Provided data: Begin

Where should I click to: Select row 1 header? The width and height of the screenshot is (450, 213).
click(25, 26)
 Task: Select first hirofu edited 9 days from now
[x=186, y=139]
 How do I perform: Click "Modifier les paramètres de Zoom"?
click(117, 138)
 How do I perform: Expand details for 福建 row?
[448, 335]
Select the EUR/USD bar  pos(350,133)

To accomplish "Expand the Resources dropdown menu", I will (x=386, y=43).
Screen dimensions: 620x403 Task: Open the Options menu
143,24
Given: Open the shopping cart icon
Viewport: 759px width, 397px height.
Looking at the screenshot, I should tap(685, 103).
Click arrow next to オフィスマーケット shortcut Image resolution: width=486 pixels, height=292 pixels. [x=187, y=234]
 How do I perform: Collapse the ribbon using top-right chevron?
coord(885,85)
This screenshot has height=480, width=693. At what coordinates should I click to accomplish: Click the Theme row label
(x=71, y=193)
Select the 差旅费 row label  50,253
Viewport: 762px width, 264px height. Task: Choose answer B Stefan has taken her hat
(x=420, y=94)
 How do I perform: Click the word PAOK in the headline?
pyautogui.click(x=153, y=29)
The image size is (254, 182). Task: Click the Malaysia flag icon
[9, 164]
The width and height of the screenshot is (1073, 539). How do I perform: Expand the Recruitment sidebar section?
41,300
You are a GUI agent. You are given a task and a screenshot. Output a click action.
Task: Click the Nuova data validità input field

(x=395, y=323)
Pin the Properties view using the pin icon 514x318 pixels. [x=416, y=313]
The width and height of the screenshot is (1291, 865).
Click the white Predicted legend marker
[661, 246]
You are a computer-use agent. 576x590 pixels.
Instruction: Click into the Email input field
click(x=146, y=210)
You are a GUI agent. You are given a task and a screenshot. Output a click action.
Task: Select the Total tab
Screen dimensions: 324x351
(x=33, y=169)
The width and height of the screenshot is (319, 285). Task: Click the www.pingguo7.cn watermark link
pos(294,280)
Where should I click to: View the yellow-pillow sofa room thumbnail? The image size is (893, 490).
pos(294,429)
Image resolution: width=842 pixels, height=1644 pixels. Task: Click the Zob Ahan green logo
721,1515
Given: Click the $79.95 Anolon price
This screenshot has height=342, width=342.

Provided data: End

**Problem**
Each of the records should be written out precisely as given.

**Result below**
Where should I click to: Select row 1 header? The width and height of the screenshot is (450, 213).
click(25, 26)
 Task: Select first hirofu edited 9 days from now
[x=186, y=139]
 How do I perform: Click "Modifier les paramètres de Zoom"?
click(117, 138)
 How do I perform: Expand details for 福建 row?
[448, 335]
Select the EUR/USD bar  pos(350,133)

To accomplish "Expand the Resources dropdown menu", I will (x=386, y=43).
Screen dimensions: 620x403 Task: Open the Options menu
143,24
Given: Open the shopping cart icon
Viewport: 759px width, 397px height.
Looking at the screenshot, I should tap(685, 103).
Click arrow next to オフィスマーケット shortcut Image resolution: width=486 pixels, height=292 pixels. [x=187, y=234]
 How do I perform: Collapse the ribbon using top-right chevron?
coord(885,85)
This screenshot has height=480, width=693. At what coordinates should I click to accomplish: Click the Theme row label
(x=71, y=193)
Select the 差旅费 row label  50,253
Viewport: 762px width, 264px height. Task: Choose answer B Stefan has taken her hat
(x=420, y=94)
 How do I perform: Click the word PAOK in the headline?
pyautogui.click(x=153, y=29)
The image size is (254, 182). Task: Click the Malaysia flag icon
[9, 164]
The width and height of the screenshot is (1073, 539). How do I perform: Expand the Recruitment sidebar section?
41,300
You are a GUI agent. You are given a task and a screenshot. Output a click action.
Task: Click the Nuova data validità input field

(x=395, y=323)
Pin the Properties view using the pin icon 514x318 pixels. [x=416, y=313]
The width and height of the screenshot is (1291, 865).
Click the white Predicted legend marker
[661, 246]
You are a computer-use agent. 576x590 pixels.
Instruction: Click into the Email input field
click(x=146, y=210)
You are a GUI agent. You are given a task and a screenshot. Output a click action.
Task: Select the Total tab
Screen dimensions: 324x351
(x=33, y=169)
The width and height of the screenshot is (319, 285). Task: Click the www.pingguo7.cn watermark link
pos(294,280)
Where should I click to: View the yellow-pillow sofa room thumbnail? The image size is (893, 490).
pos(294,429)
Image resolution: width=842 pixels, height=1644 pixels. Task: Click the Zob Ahan green logo
721,1515
Given: Click the $79.95 Anolon price
This screenshot has height=342, width=342.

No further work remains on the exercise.